*What is being asked*
Please return each line of the data below that contains the word "should". Case counts.

*Given data*
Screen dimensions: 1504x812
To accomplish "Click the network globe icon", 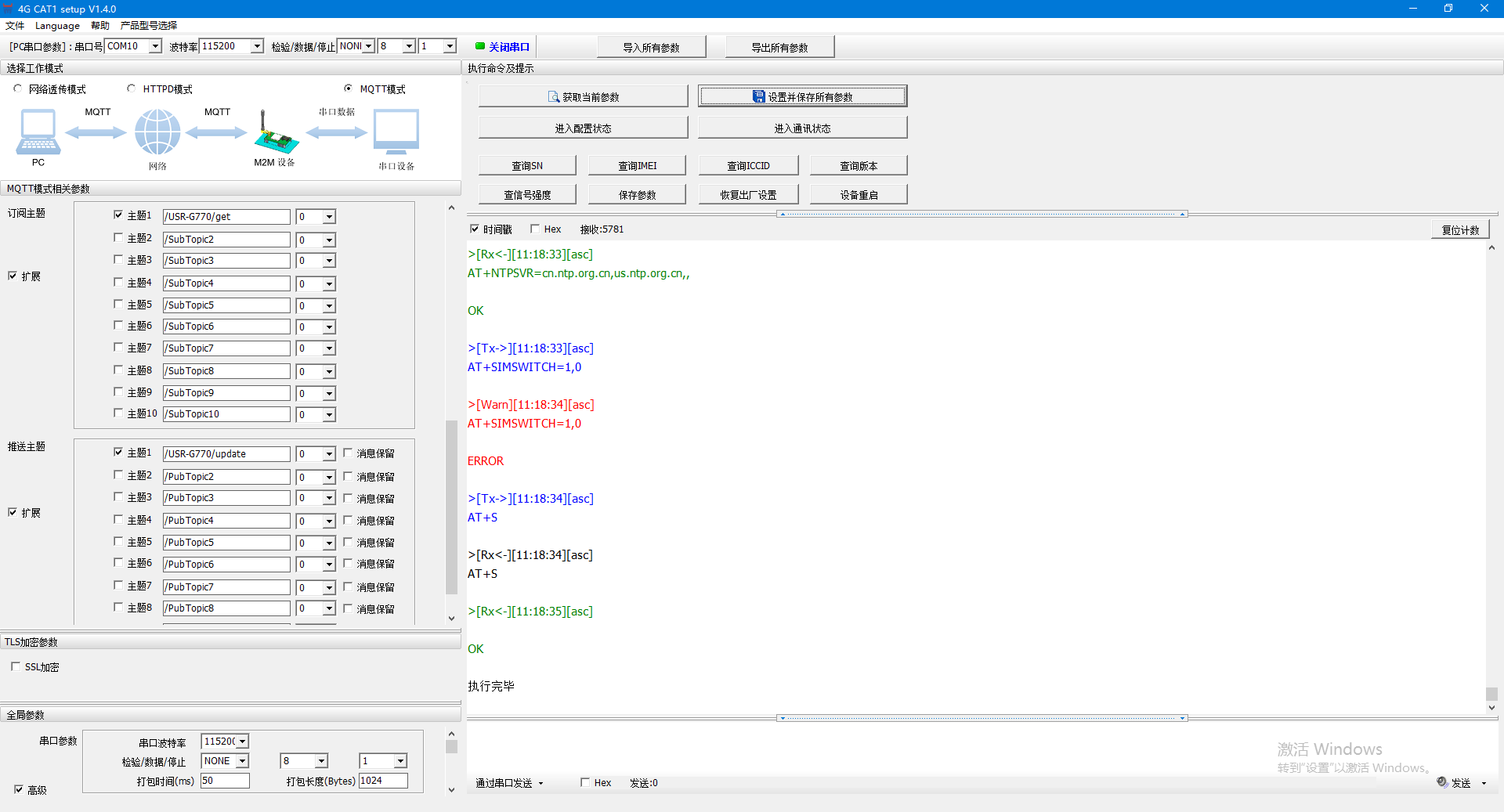I will point(157,132).
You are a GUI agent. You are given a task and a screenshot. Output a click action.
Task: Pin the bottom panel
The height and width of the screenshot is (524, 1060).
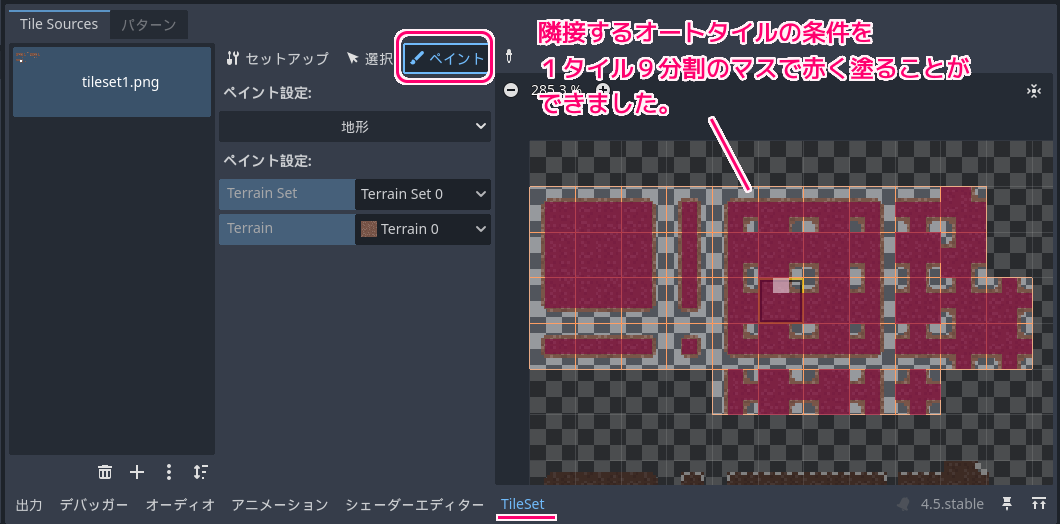[1008, 504]
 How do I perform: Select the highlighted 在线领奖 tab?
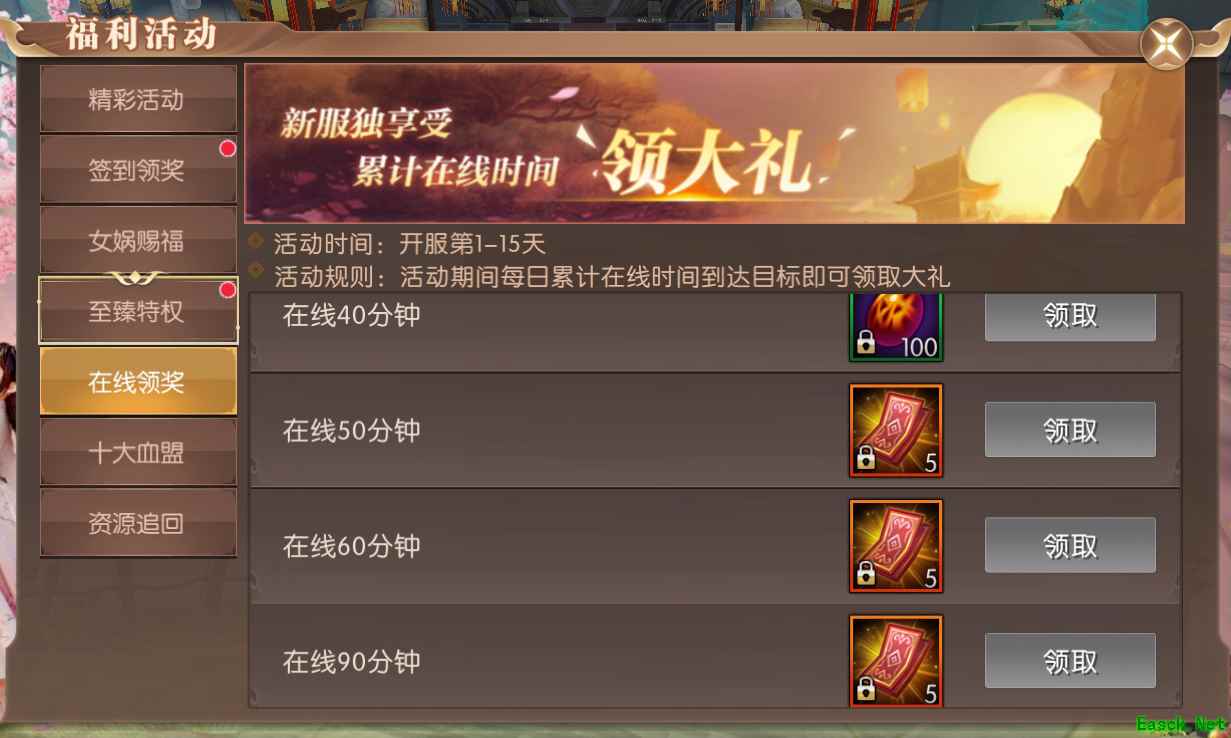138,381
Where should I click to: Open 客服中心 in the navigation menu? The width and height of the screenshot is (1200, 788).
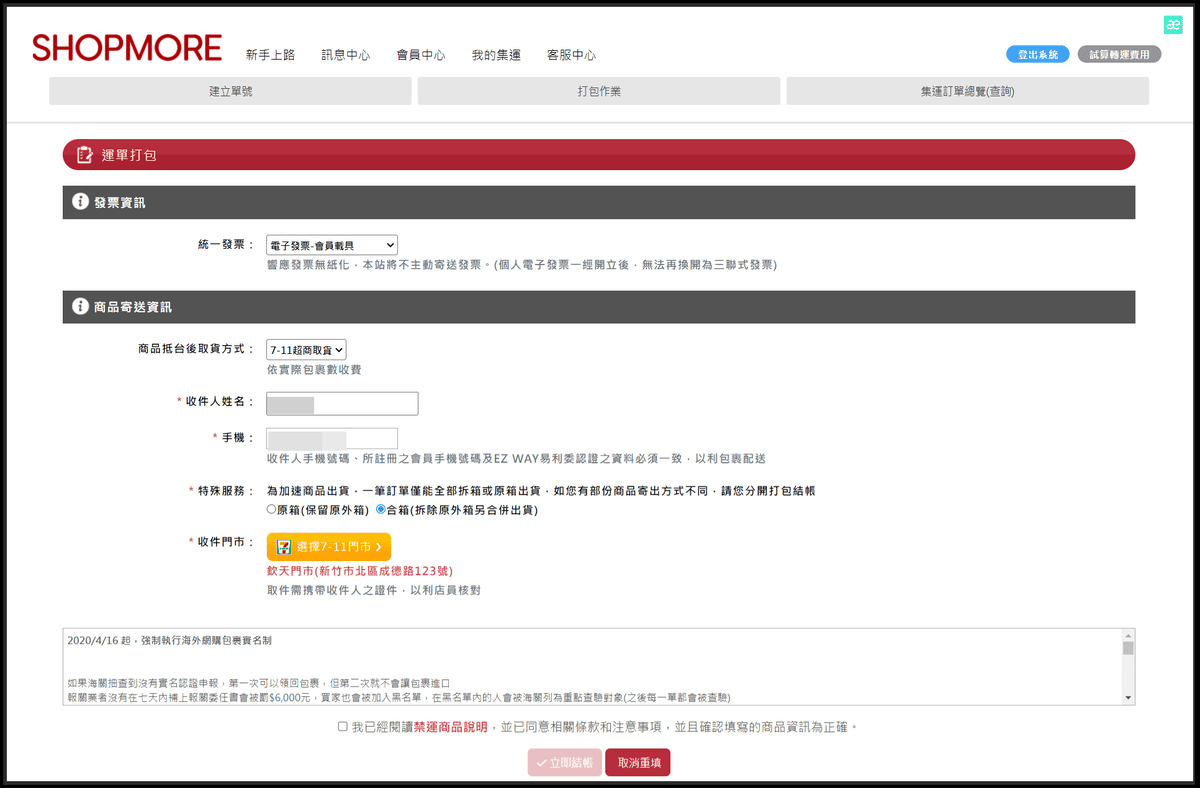571,55
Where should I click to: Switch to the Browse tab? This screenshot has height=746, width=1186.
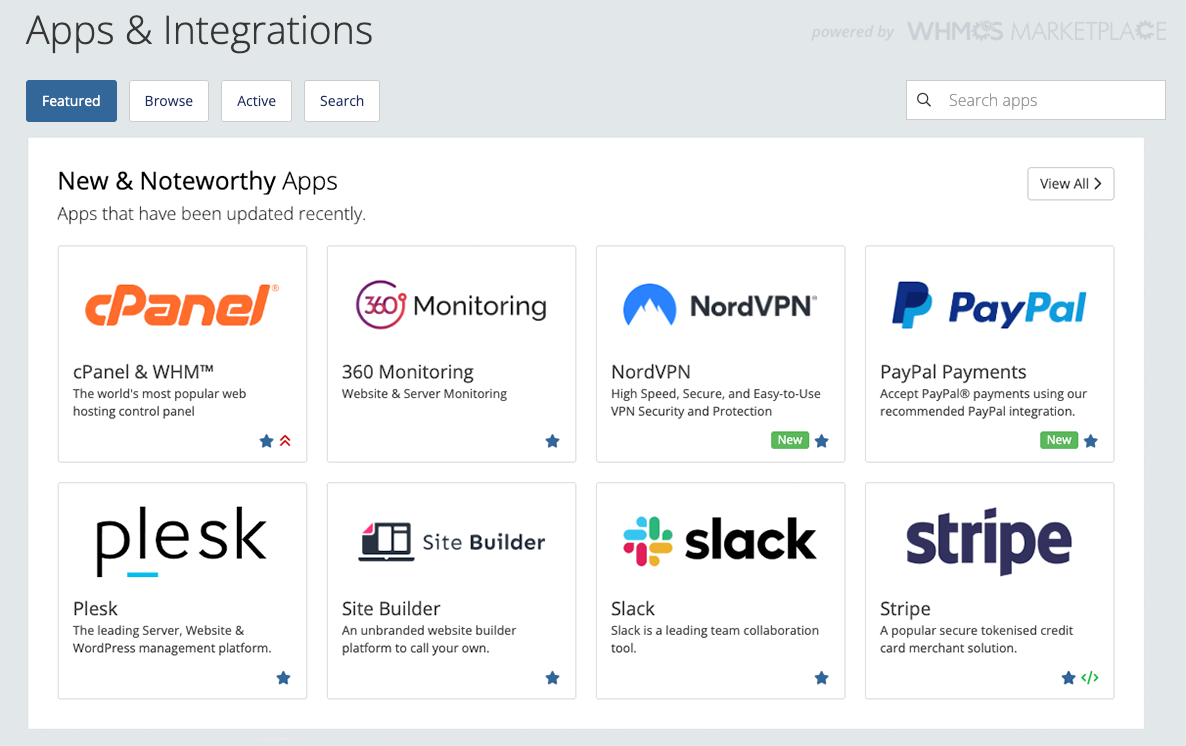click(168, 100)
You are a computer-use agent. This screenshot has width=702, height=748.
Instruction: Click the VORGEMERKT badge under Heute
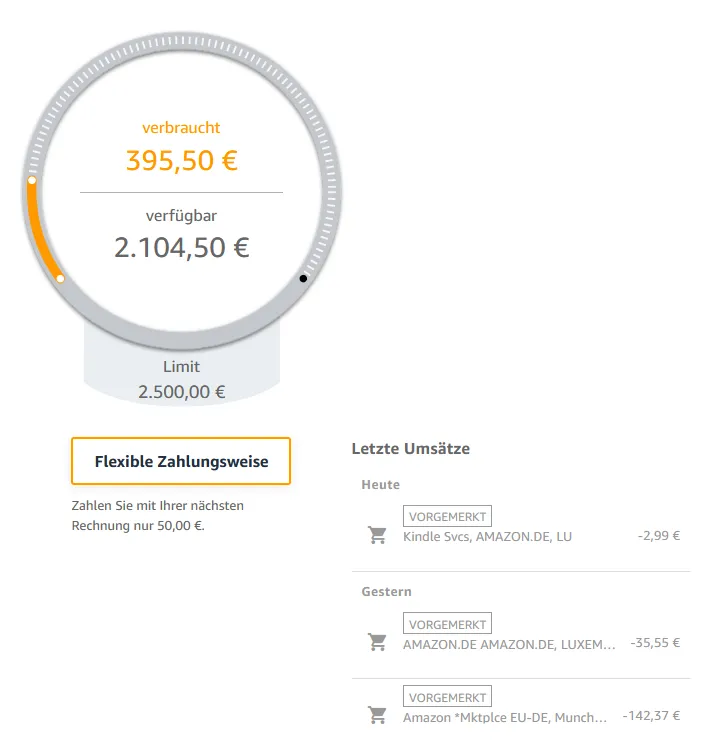pyautogui.click(x=447, y=516)
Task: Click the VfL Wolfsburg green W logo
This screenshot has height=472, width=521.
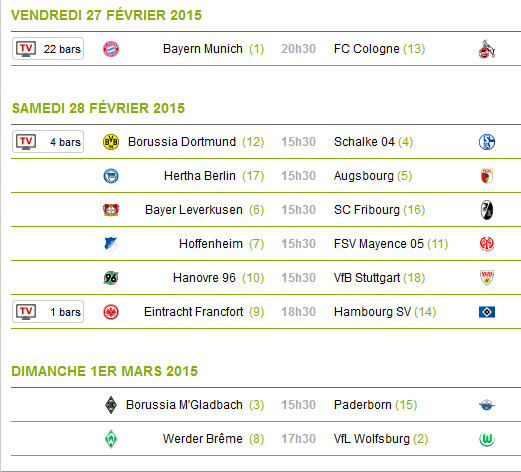Action: (x=487, y=439)
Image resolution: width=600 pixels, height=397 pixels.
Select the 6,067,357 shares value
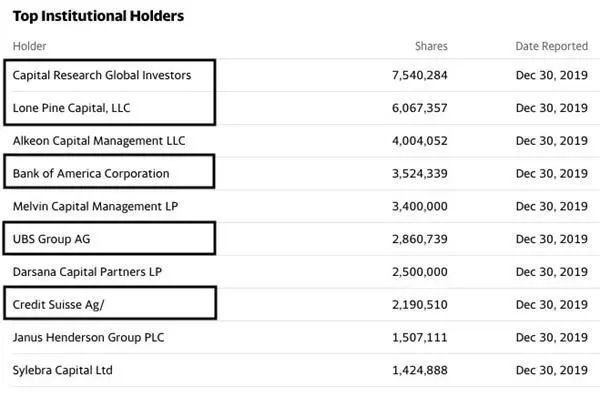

*Task response*
Where should I click to: Open 客服中心 in the navigation menu? The width and height of the screenshot is (1200, 788).
Where should I click to: Switch to the Browse tab? This screenshot has height=746, width=1186.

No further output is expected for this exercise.